Когда я уже забросил бизнес, я искал сферу, в которой мне интересно что-то делать. В то время я уже собирал современное искусство, и в какой-то момент неизбежно возник вопрос, что делать с этим дальше, поскольку складировать некуда, да и незачем. Я понял, что хочу заниматься искусством более осмысленно и в другом качестве — влиять на процесс. Чтобы на него хоть как-то повлиять, его надо изучить. Самый простой способ изучить — в   него окунуться. Для того чтобы это не был однозначно провальный шаг, невозможно было делать это на арендованных площадях в Москве — вот это были бы стопроцентно выброшенные деньги. Кроме того, хотя я коренной москвич, я не хочу жить в Москве, мне комфортно за городом. Если собрать всё воедино, получается, что это чистой воды эксперимент на собственной территории вне Москвы — так всё родилось и существует. Мне нравится формат — такая модель позволяет относительно безболезненно экспериментировать.

Вы активно пополняете коллекцию?

Она пополняется независимо от моего желания.
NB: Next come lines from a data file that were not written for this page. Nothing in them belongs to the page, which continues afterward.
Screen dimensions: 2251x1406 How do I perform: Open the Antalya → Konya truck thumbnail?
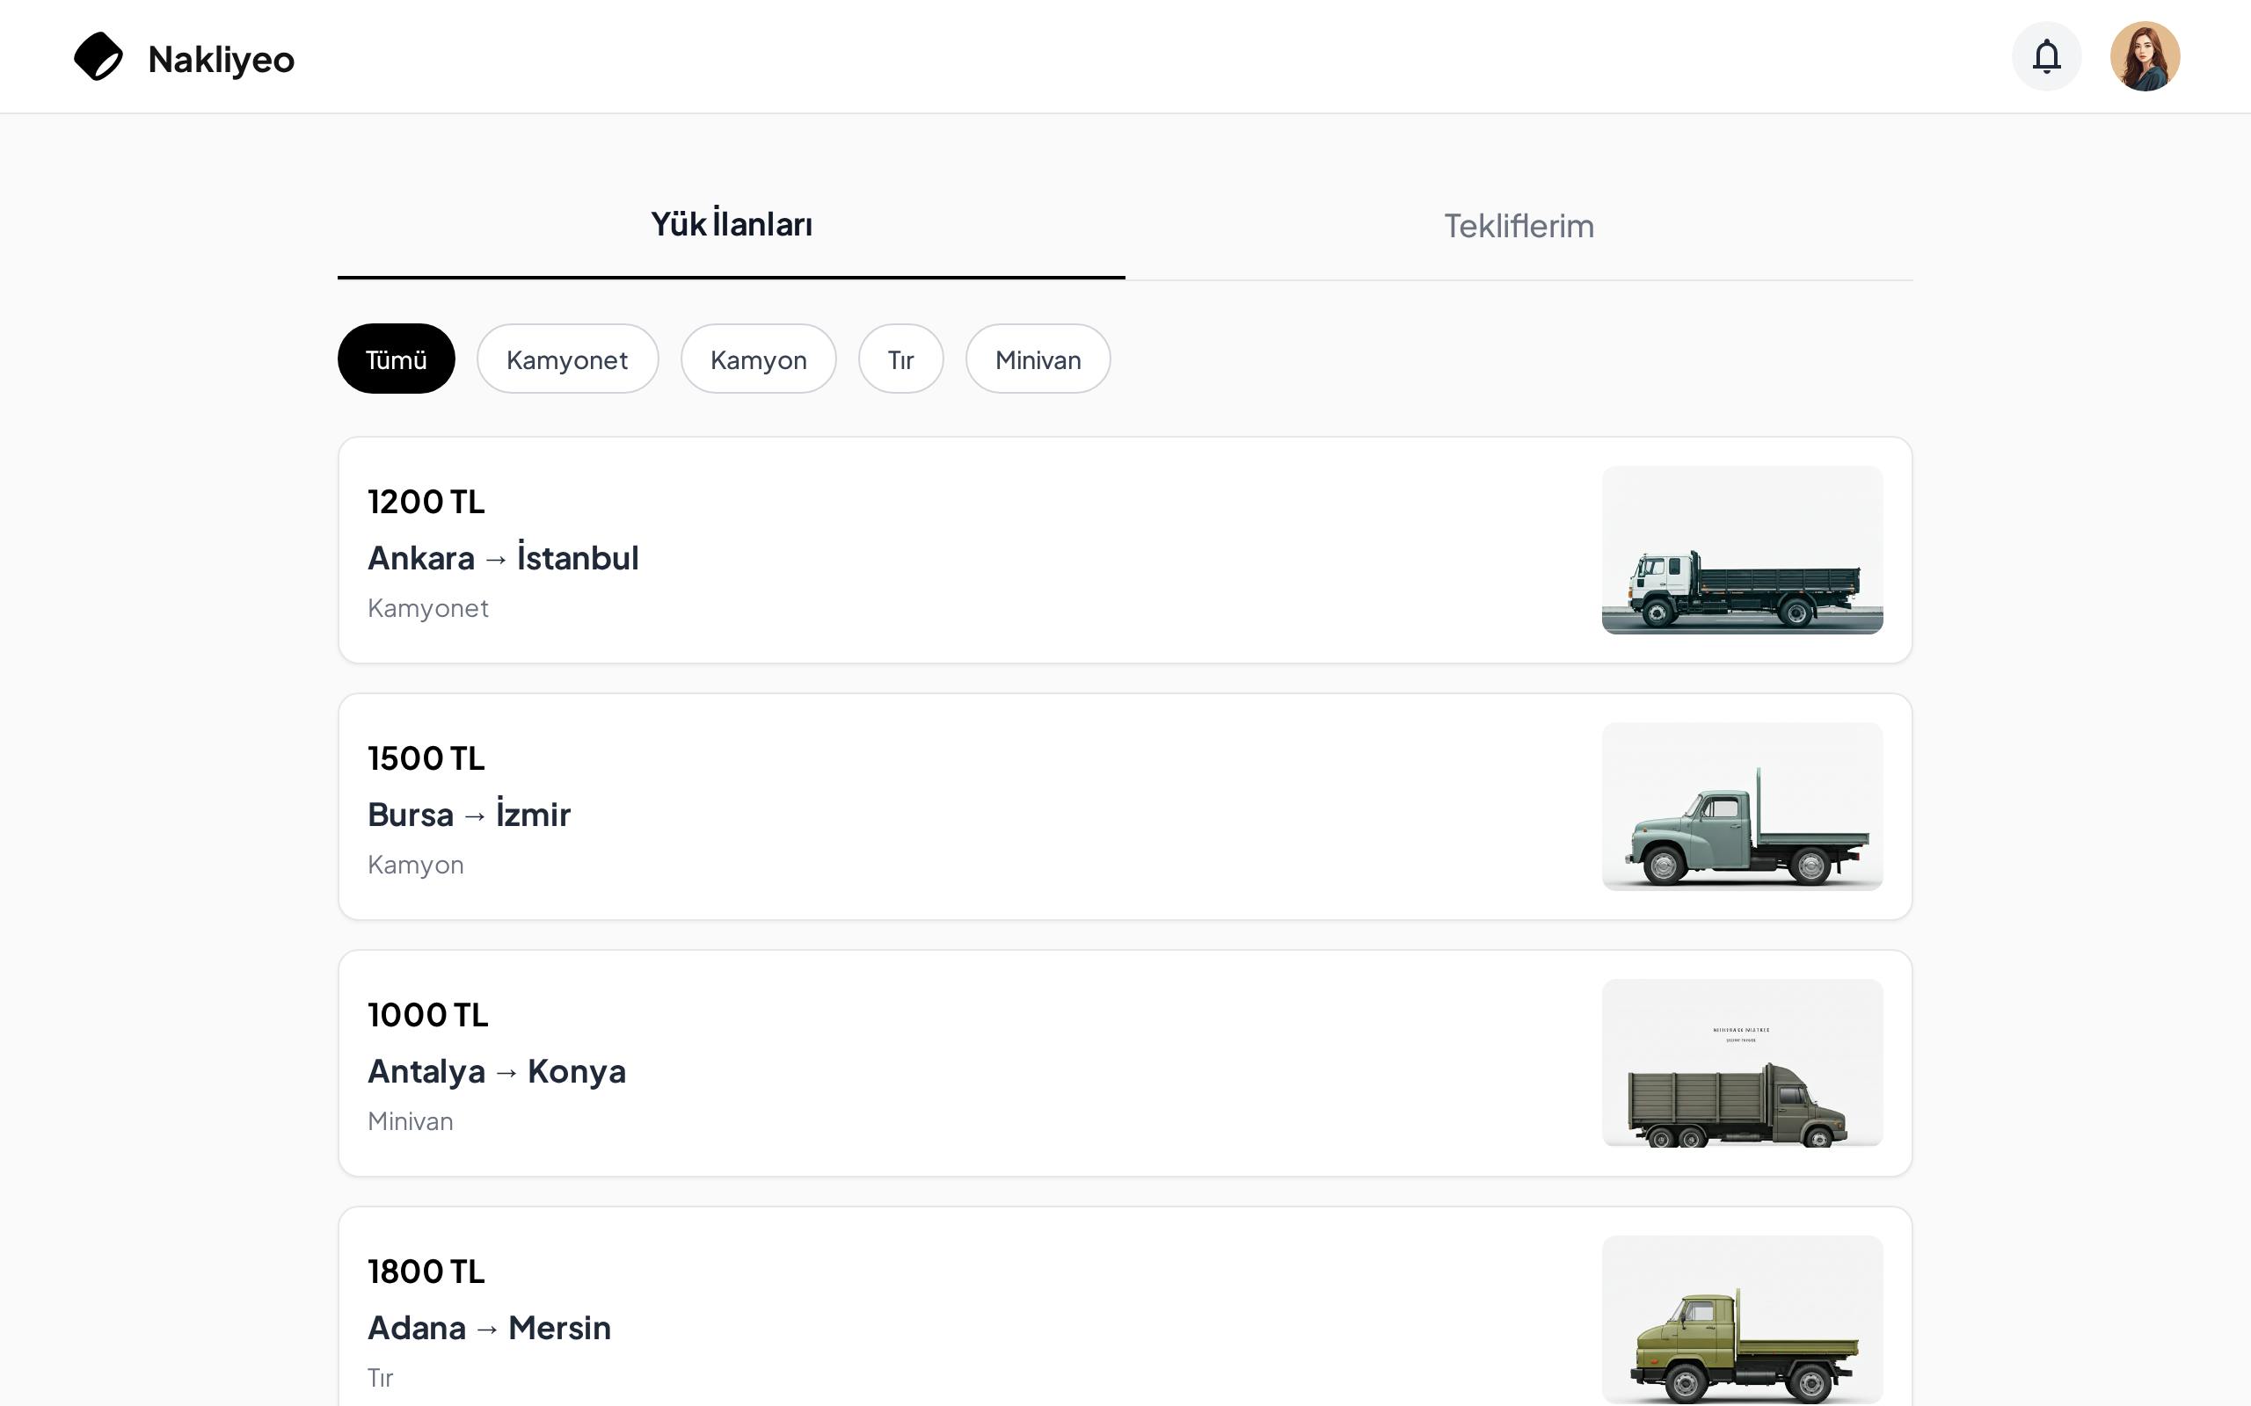pos(1741,1063)
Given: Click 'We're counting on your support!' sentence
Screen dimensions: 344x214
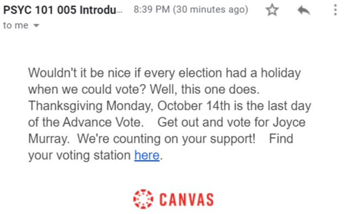Looking at the screenshot, I should pos(166,139).
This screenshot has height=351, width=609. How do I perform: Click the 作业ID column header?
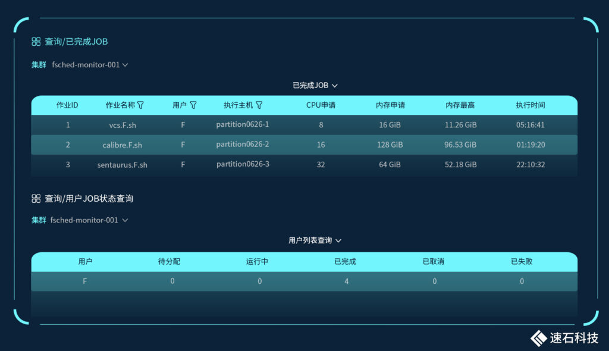(67, 105)
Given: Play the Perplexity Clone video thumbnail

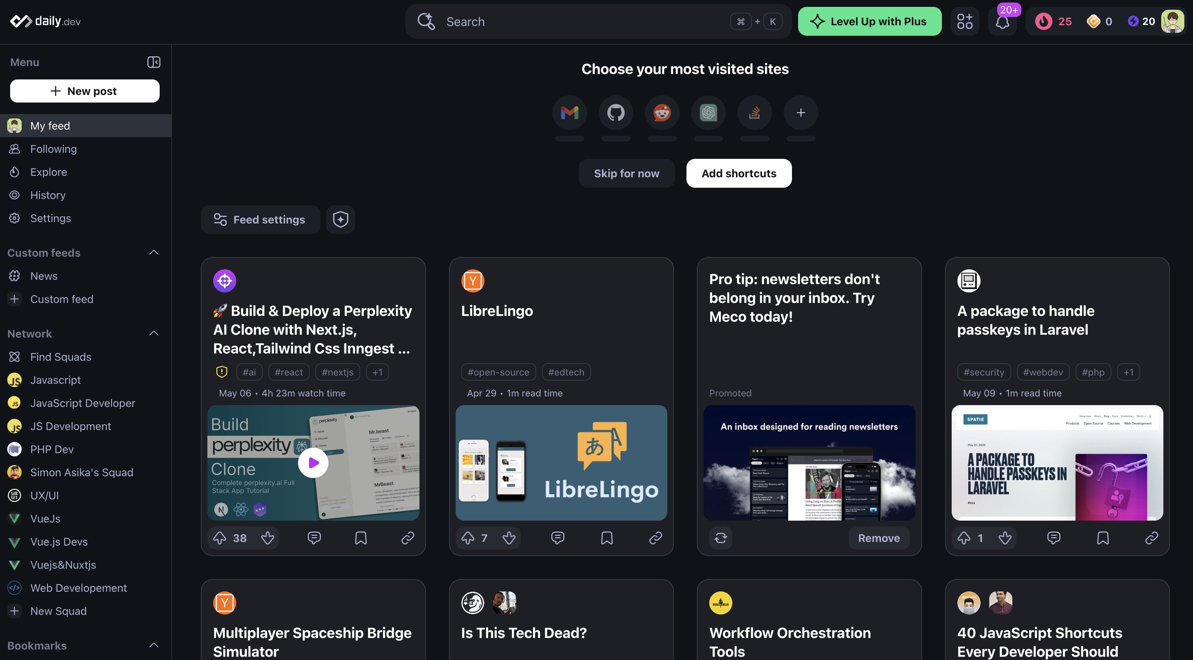Looking at the screenshot, I should pyautogui.click(x=313, y=463).
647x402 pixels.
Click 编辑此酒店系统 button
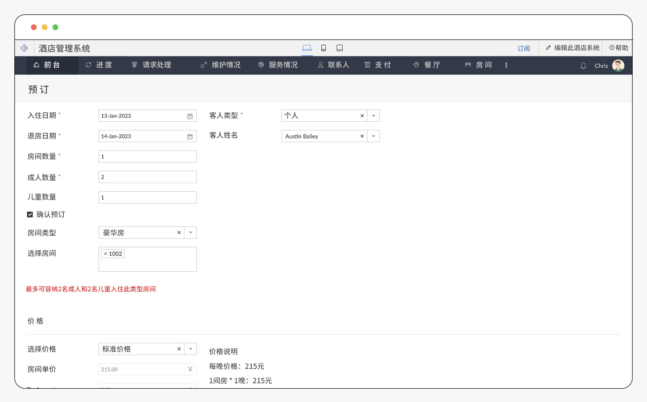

Изначально я скорее покупал, чем собирал — я просто с этим жил, окружал себя работами Гутова, Шорина, Кошлякова, Виноградова с Дубосарским, Алексеева, Шелковского, Сокола и других. То, что сложилось тогда, я не хочу называть коллекцией, но это часть моей жизни. Всё же правильней, когда коллекция собирается по   какому-то принципу. В последние семь лет она пополняется произведениями тех авторов, с которыми я работаю в Гридчинхолле, и в этом уже есть логика. Сделали проект — что-то осталось, иногда мы покупаем, иногда художники компенсируют частично наши затраты.

Семья вас поддерживает?

Мы с женой познакомились на этой почве, поэтому, конечно, поддерживает. Иногда я представляю себе, что вдруг всё исчезло — нет у нас художников, круга общения, который с этим так или иначе связан, нет выставок. Жить так, конечно, можно, но скука смертная. Искусство интересно тем, что это сфера многоликая, пластичная. На территории искусства ты можешь реализовать себя в любых формах — как художник, коллекционер, продюсер, галерист, просветитель. Вариантов миллион, рамок никто не ставит, что придумаешь   — то твое. Не знаю другой области, где бы это было в принципе возможно.